→ What the task asks
Without the pictures, write out all the lines below exactly as they appear.

→ Data supplied
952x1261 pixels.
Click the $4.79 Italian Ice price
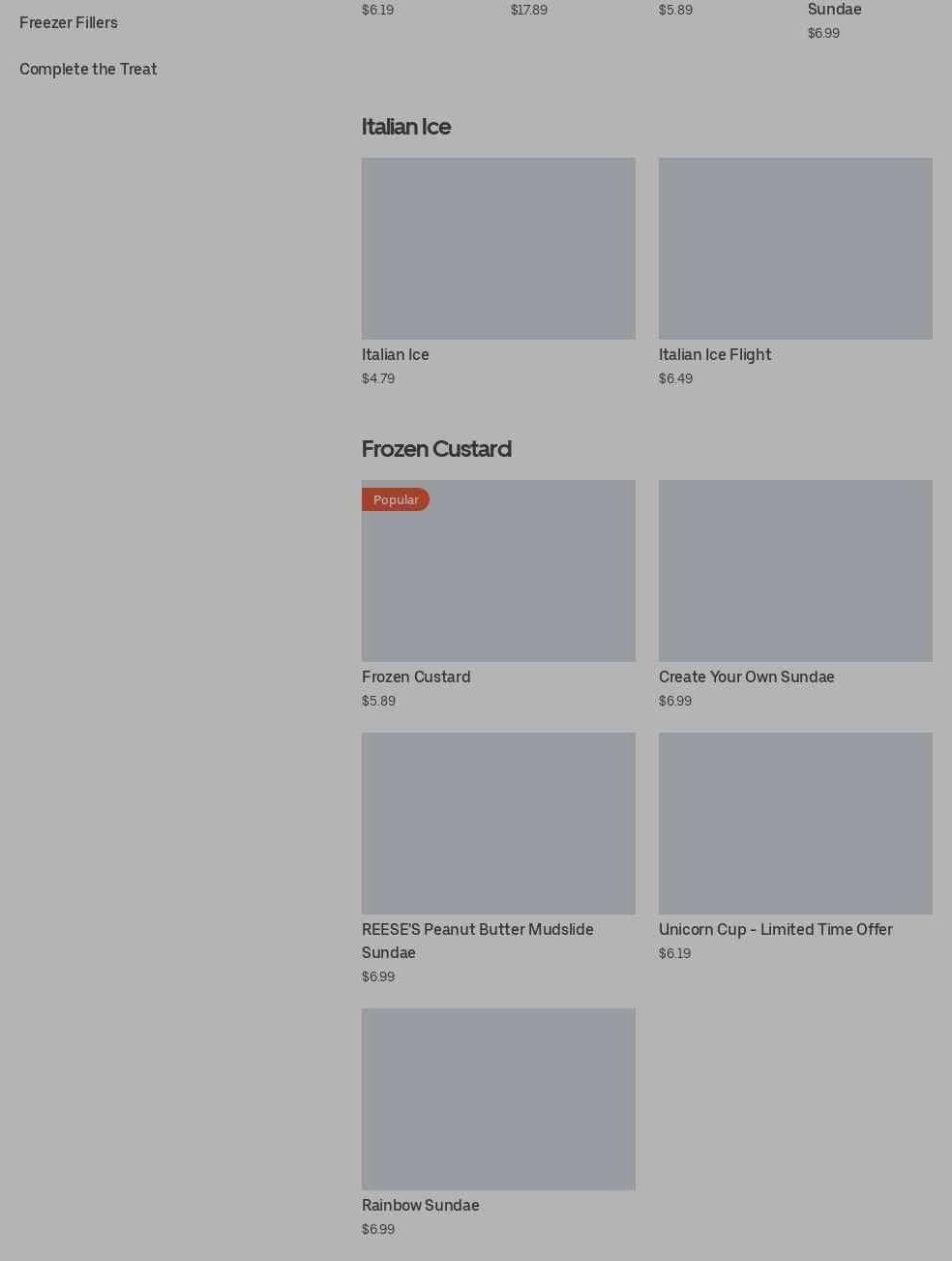coord(377,378)
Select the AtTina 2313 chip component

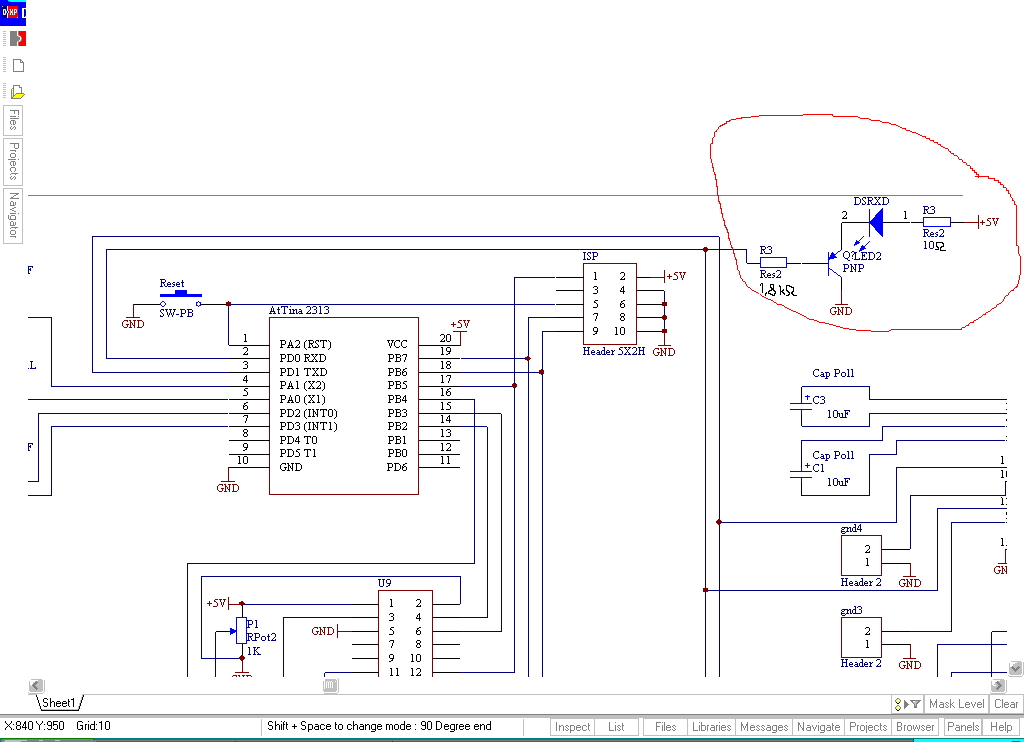coord(344,406)

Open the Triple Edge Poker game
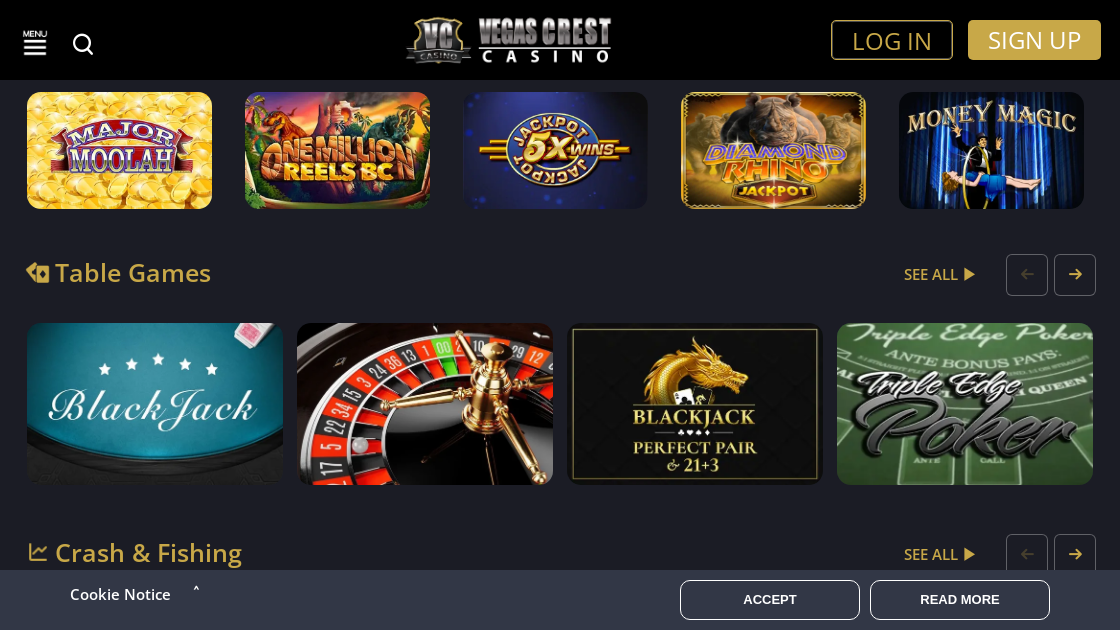(964, 404)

→ Exercise answer
952x1261 pixels.
Click the $4.79 Italian Ice price
coord(377,378)
Select the AtTina 2313 chip component

coord(344,406)

Open the Triple Edge Poker game
(964, 404)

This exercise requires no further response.